- Exercise aim
Please set down, exactly, the line with "You are a computer-use" and all lines that follow it through the end of the records below.

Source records
- - - -

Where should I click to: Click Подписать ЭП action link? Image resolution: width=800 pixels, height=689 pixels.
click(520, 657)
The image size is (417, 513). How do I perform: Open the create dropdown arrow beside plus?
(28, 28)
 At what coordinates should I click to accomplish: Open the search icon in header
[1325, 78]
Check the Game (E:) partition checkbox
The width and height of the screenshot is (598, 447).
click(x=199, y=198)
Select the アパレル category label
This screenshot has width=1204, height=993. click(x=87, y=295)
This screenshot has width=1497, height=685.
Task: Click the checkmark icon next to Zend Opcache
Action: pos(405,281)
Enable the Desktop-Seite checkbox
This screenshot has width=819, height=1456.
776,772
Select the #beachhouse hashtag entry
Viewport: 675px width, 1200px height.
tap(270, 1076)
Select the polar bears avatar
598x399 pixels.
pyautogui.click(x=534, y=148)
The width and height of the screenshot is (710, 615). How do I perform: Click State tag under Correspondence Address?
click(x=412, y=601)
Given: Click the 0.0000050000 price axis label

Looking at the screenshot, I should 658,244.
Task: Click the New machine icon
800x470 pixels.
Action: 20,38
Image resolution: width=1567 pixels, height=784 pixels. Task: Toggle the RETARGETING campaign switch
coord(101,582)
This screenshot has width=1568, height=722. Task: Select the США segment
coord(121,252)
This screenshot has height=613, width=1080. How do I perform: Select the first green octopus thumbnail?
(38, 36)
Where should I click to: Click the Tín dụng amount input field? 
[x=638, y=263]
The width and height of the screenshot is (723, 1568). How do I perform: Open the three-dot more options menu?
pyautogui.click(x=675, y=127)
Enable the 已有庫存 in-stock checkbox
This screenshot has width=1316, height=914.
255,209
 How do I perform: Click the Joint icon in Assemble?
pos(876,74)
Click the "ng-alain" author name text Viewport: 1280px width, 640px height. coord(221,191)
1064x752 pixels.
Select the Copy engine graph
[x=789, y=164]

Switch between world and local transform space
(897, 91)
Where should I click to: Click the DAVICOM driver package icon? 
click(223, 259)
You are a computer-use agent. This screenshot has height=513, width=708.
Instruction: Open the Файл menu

- - - -

- Expected answer
You are a computer-use agent. This screenshot has height=513, width=708.
Instruction: Open the Файл menu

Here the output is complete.